Thankfully, Google Search Console provides us with a full suite of tools and reports designed to help you make meaningful SEO improvements. By monitoring these performance reports, you will discover new information about your website’s organic presence, page experience, mobile usability, and much more. You’ll then be able to use this data to optimize your site and start ranking higher in search results.
In this post, we’ll explain what Google Search Console is and how to verify your website. Then, we’ll show you how you can use this handy tool to improve your website’s visibility on Google. Let’s get started!
What Is Google Search Console?
Google Search Console (GSC) is a free dashboard that enables any website owner to improve their site’s performance in Google Search results.
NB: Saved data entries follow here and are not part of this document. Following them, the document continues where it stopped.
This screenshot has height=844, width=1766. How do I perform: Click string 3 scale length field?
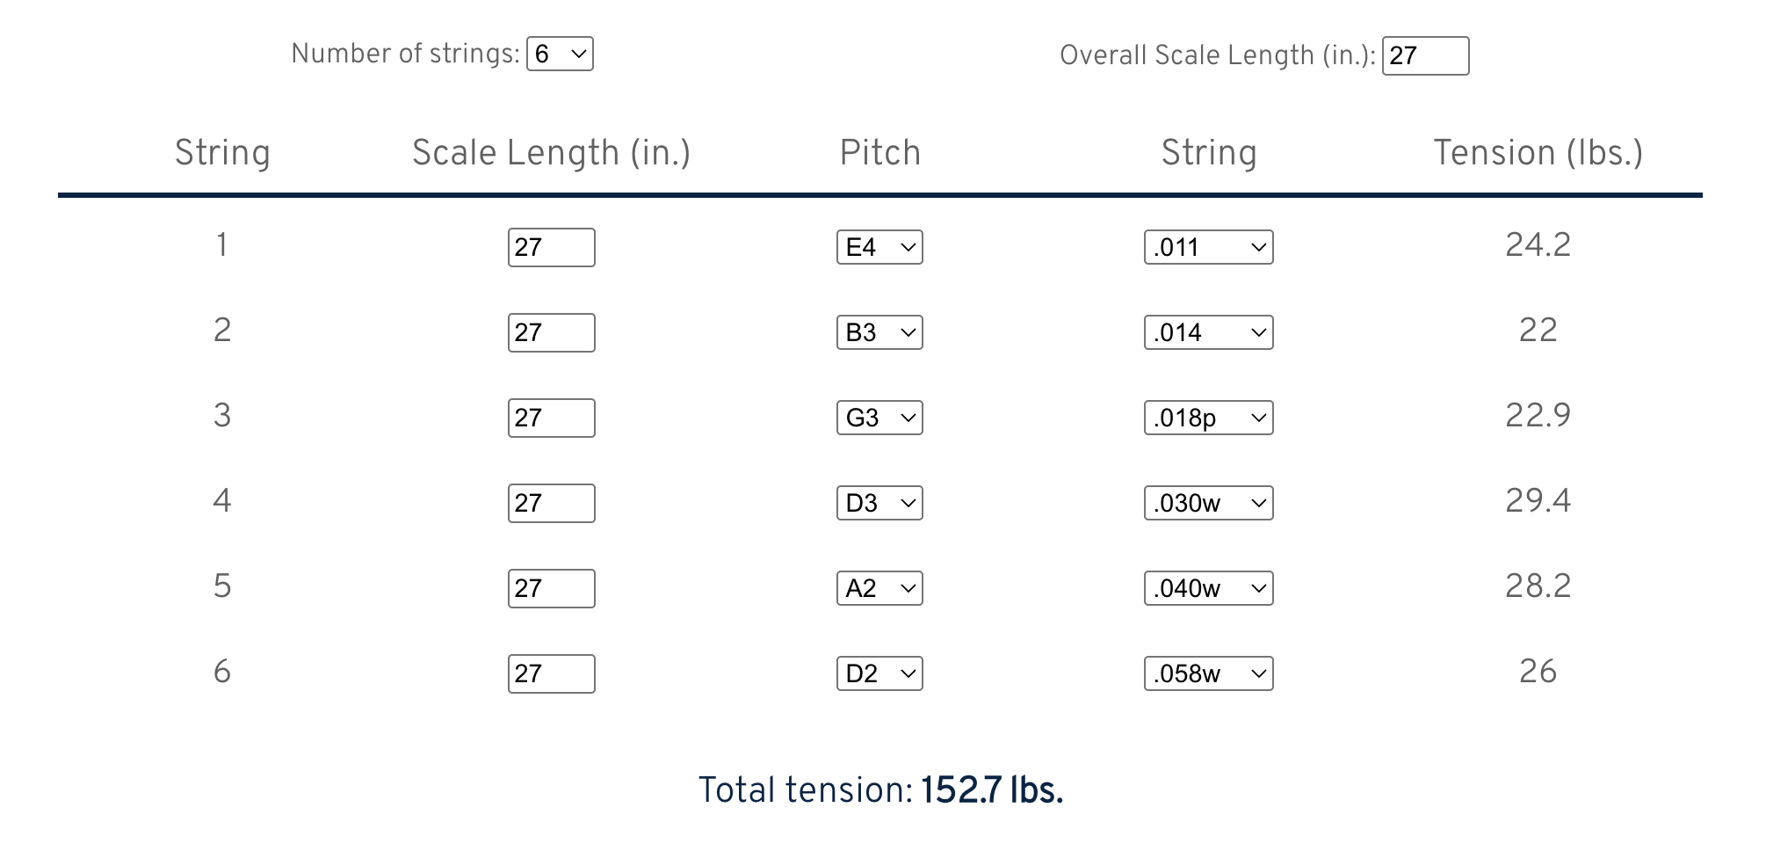coord(551,418)
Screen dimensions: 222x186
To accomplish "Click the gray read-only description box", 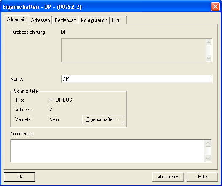I will pos(134,50).
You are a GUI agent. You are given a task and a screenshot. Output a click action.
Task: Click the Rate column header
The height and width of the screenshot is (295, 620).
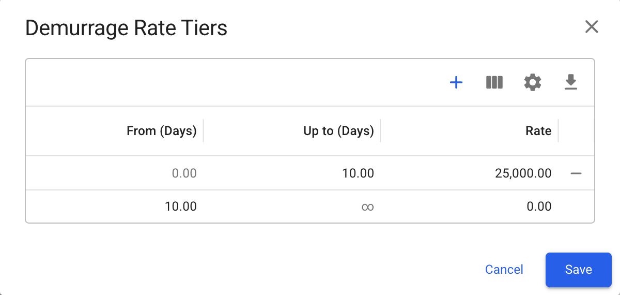pyautogui.click(x=538, y=131)
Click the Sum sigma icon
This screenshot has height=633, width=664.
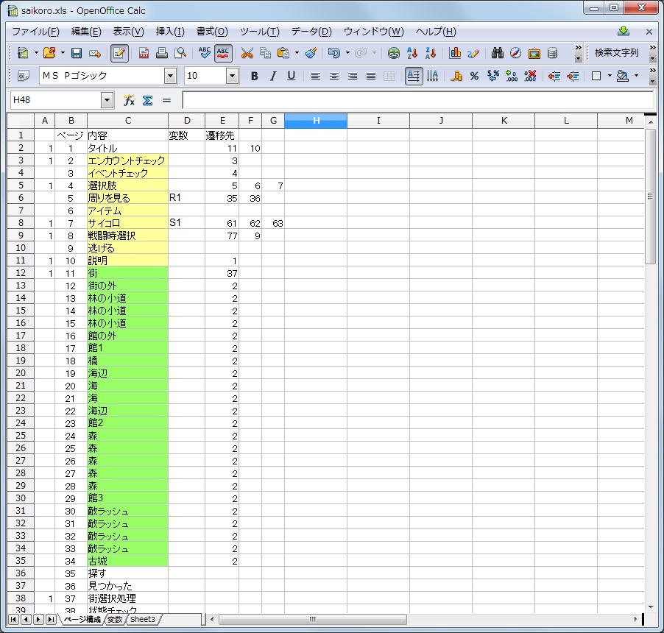point(147,100)
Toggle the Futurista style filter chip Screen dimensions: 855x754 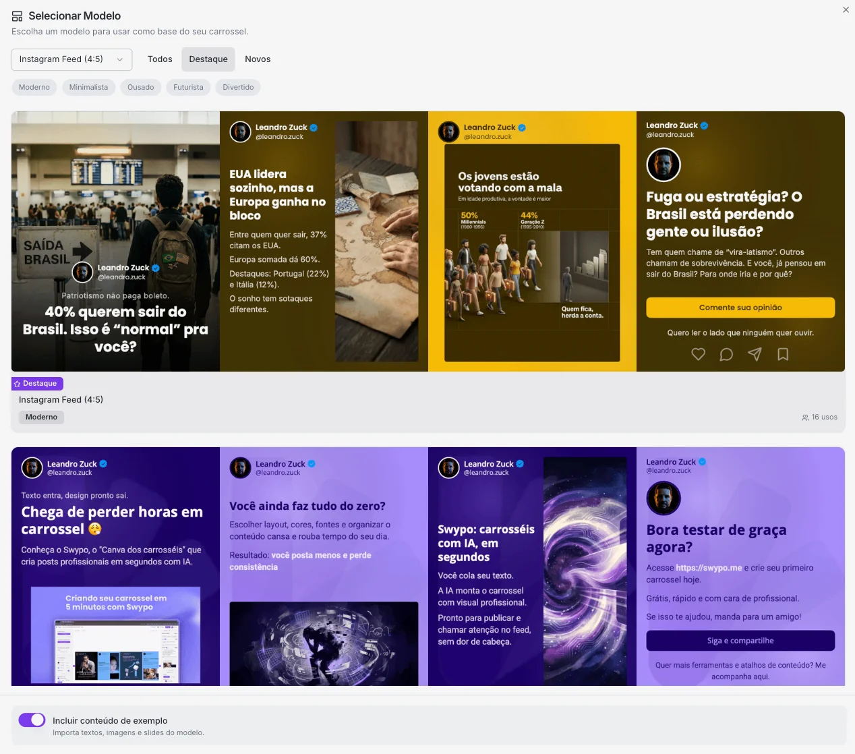coord(187,87)
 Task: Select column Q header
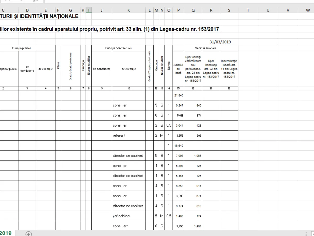(193, 10)
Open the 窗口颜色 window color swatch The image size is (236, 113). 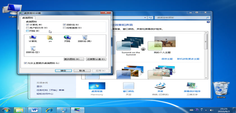coord(128,87)
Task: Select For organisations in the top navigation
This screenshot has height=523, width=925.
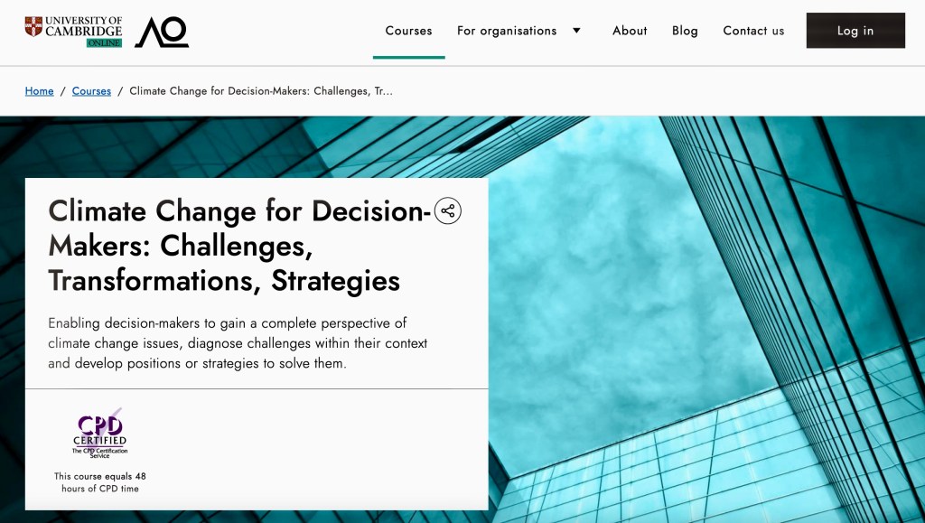Action: 506,31
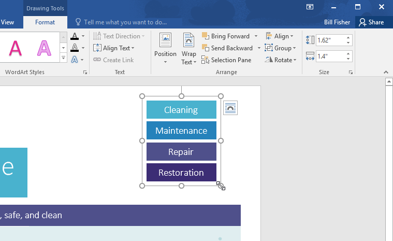Open the Selection Pane

click(226, 60)
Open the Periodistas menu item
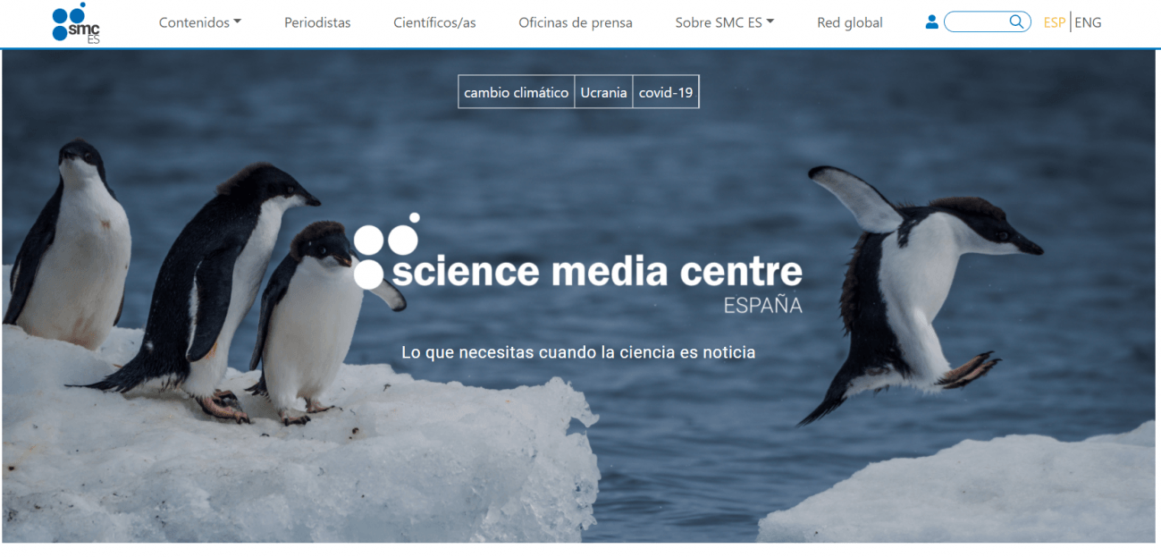1161x557 pixels. (317, 22)
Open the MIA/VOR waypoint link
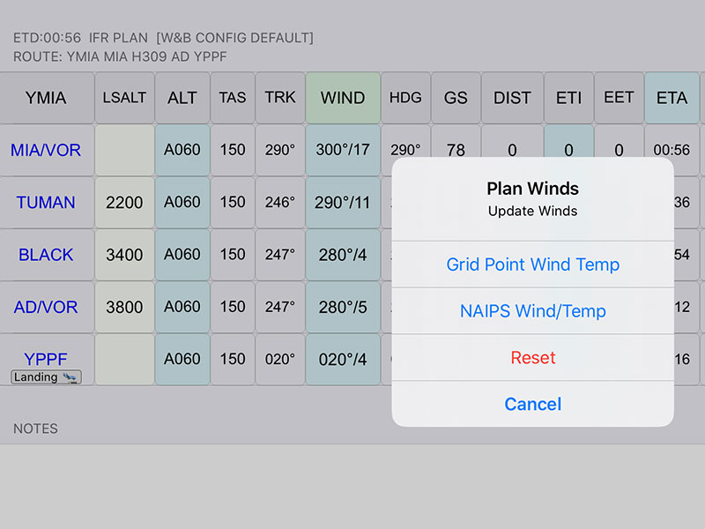 (x=46, y=150)
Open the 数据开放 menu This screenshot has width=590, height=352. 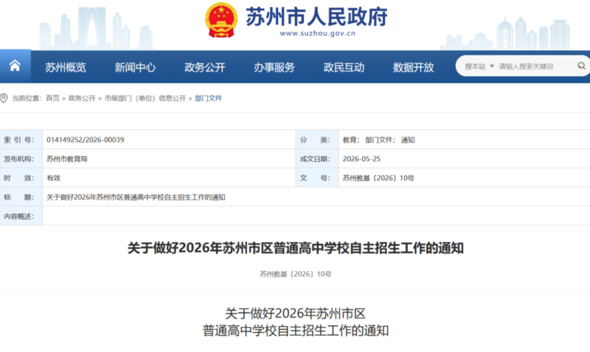414,67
Previously known as Google Webmaster Tools, it gives you everything you need to boost your search rankings:
Even if you’ve never used Google Search Console, your site will be included in Google Search results. After you verify your website in Search Console, however, this tool can help you understand how Google views your website. This way, you can begin to optimize it for search engines.
For example, you can use detailed performance reports to view how often your site shows up in search results. GSC will also confirm that Google is able to crawl your content, alerting you to indexing, spam, or other problems.
Essentially, if you own a website, you can benefit from Google Search Console. Whether you are a business owner or a content marketer, you can use this set of tools to monitor your organic traffic and start optimizing for SEO. This can help you build and grow a successful website.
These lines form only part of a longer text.